Het bouwjaar van De Gekroonde Burcht of Kroonenburg werd door Pieter Boorsma niet gevonden. De Zaanse molenkenner trof de paltrok alleen aan in een stuk uit 1758. Maar toen Jacob van Sante, Cornelis Pietersz Mens en Jan Pouwelsz Bont in de winter van 1726 hun schaatstocht door de Zaanstreek maakten en daarbij alle molennamen en hun eigenaren noteerden op een lijst, die uiteindelijk 534 namen zou tellen, passeerden ze ook De Burcht. Bovendien meldden ze dat de molen eigendom was van Claas Geleepij en plaatsten ze de paltrok in hun lijst van 38 grenen zagers, die ze in Oostzaandam tegen kwamen . Daardoor staat het onomstotelijk vast dat de drie schaatsenrijders De Gekroonde Burcht, ook wel Kroonenburg zagen staan.
Zes jaar later verzekerde Claas Gelepij de molen op 1 januari 1734 tegen brand. Boorsma noemde de paltrok nog een wagenschotzager, maar omdat volgens het drietal werden er grenen balken met de molen gezaagd, zodat hij in de categorie balkenzagers moet worden geplaatst. Wagenschot was eikenhout, waarvan dunne planken werden gezaagd voor beschottingen en eiken balkenzagers werden door de schaatsenrijders in een aparte rubriek ondergebracht.

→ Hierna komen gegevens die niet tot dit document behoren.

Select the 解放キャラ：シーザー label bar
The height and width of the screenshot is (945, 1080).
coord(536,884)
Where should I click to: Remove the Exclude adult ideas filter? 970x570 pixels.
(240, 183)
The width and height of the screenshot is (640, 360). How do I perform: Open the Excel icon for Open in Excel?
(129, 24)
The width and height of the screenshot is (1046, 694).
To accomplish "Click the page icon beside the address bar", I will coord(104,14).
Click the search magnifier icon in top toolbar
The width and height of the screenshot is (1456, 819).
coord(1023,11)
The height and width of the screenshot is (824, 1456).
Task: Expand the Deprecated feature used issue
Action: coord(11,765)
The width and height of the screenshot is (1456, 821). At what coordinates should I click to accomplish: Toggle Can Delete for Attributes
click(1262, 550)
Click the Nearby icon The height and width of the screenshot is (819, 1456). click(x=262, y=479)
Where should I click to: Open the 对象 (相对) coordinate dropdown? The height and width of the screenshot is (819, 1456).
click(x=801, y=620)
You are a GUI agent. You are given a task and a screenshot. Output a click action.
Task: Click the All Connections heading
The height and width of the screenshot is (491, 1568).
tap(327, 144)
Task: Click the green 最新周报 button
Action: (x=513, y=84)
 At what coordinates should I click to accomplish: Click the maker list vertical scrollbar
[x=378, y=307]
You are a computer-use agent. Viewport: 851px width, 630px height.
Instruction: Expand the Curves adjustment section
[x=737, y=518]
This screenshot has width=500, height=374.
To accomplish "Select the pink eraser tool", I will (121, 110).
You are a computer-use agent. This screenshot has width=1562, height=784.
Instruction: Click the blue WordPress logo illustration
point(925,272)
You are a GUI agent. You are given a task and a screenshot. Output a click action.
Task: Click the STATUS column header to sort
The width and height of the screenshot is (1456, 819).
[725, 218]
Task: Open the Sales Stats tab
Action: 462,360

De paltrok stond ten oosten van de Gouw aan het Prinsenpad. Boorsma meldt dat op 1 januari 1758 Cornelis Kroon eveneens een verzekering afsloot en dat Claas Gelepij op 17 januari van dat jaar de molen weer liet uitschrijven. Hij was dezelfde, die 24 jaar eerder voor de inschrijving zorg droeg. Hoe de onderlinge relatie tussen Cornelis Kroon en Claas Gelepij was is niet duidelijk.
In elk geval werd de levensduur van de molen met 32 jaar verlengd.